De acordo com o último boletim médico, Edvaldo respira com a ajuda de aparelhos. Como parte do tratamento, ele passou a fazer hemodiálise.
Crueldade
José Roberto da Silva, de 27 anos, irmão mais velho de Edvaldo, disse que a família pretende recorrer à Justiça. “Ainda não sei quando, vou esperar acalmar um pouco, agora o importante é a vida do meu irmão”.
Ele conta que Edvaldo mora com a mãe e está desempregado. Ajuda na renda domiciliar com bicos em marcenaria e pintura. “Primeiro protesto que ele foi. Meu irmão é uma ótima pessoa, não faz mal a ninguém, um cidadão de bem. Justiça é a primeira palavra que eu tenho para dizer”, afirmou a uma emissora de rádio local.
“Trataram meu irmão como um cachorro. Além de atirar, ainda o arrastaram e bateram na cara dele. Espancaram meu irmão. É muita crueldade”, desabafou o irmão, indignado. “Eu quero justiça.

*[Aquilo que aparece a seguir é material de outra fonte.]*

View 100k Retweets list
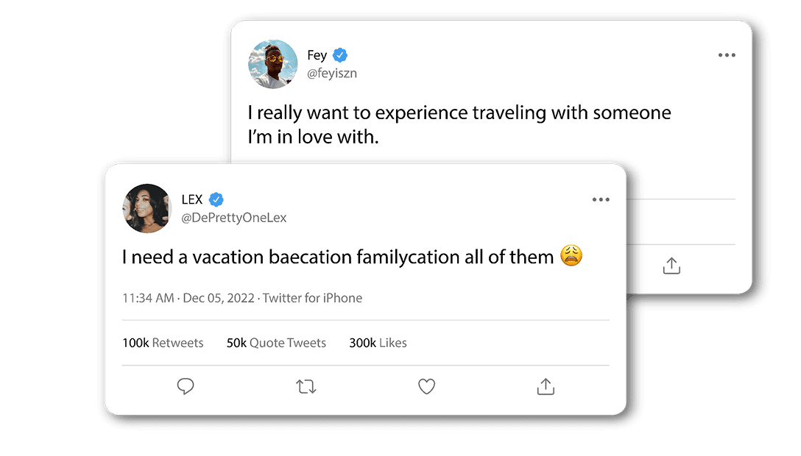 click(163, 343)
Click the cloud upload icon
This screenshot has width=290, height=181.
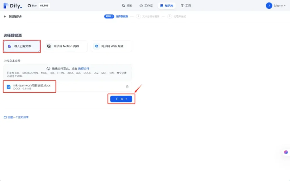point(48,69)
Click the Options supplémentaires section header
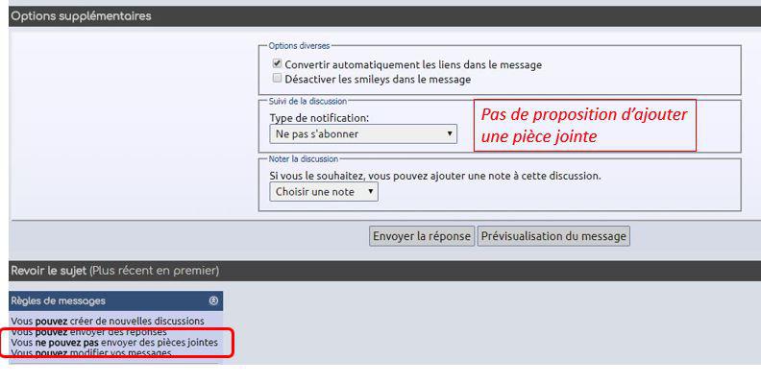Viewport: 761px width, 384px height. coord(81,16)
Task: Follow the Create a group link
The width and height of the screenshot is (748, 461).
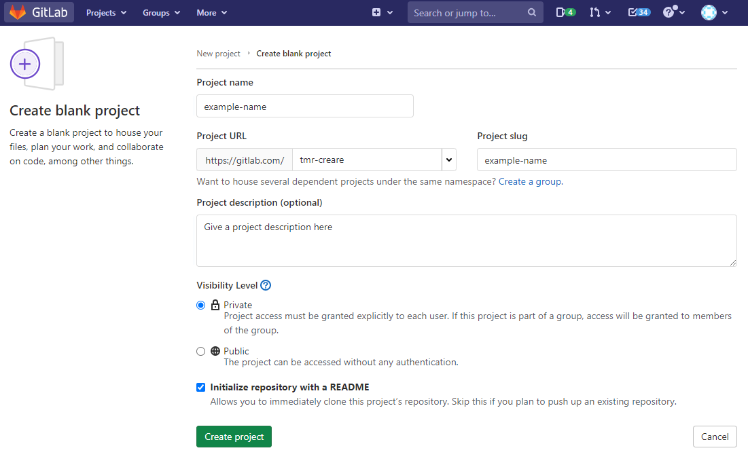Action: (x=530, y=181)
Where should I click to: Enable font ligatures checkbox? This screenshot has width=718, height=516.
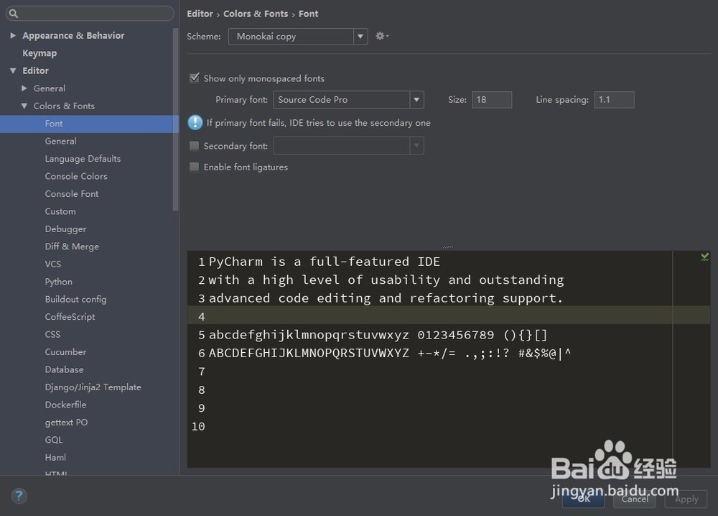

Quero que esse policial seja preso”, finaliza.
Vestidos de branco e com os dizeres ‘o tiro que atingiu o jovem, feriu nossa dignidade’, moradores de Itambé exibiram cartazes ao protestar contra a ação dos policiais na manhã da última segunda-feira.
Eles caminharam pelas ruas da cidade e disseram que o jovem baleado é muito querido por todos.
Investigação
“O Comando Geral da Polícia Militar abriu inquérito policial militar para apurar a conduta dos servidores, que foram retirados das funções de policiamento ostensivo até a apuração completa dos fatos”, diz uma nota divulgada pela PM de Pernambuco depois que o caso ganhou a mídia e os vídeos se espalharam pelas redes sociais.
A Secretaria de Defesa Social do Governo do Estado também lamentou o incidente e disse que o episódio está sendo apurado. “Já foram ouvidas testemunhas, tanto dos policiais militares quanto dos manifestantes que estavam no local”, diz a nota da SDS.
A Comissão de Cidadania, Direitos Humanos e Participação Popular da Assembleia Legislativa de Pernambuco (Alepe) também acompanha o caso.
Capitão se pronuncia
Ramon Tadeu Silva Cazé é o capitão da PM que comandou a operação em Itambé. Em depoimento divulgado nesta sexta-feira (24), ele tentou justificar a ação do seu subordinado:
“Em virtude de tais circunstâncias, (o soldado) efetuou um disparo de advertência para o chão, o qual ricocheteou no asfalto e veio atingir de forma inesperada o popular”
O capitão Cazé é o mesmo que aparece nas imagens dizendo “É esse que vai levar o tiro primeiro?”, em referência a Edvaldo.
Outros policiais que participaram da operação também prestaram depoimento e afirmaram que os manifestantes “faziam uso de pedaços de madeira nas mãos, copos, garrafas e produtos inflamáveis”.
No entanto, nas imagens do protesto, viralizadas nas redes sociais, não se vê o uso destes artefatos e não há registros de outros integrantes do protesto segurando os materiais descritos pelos PMs.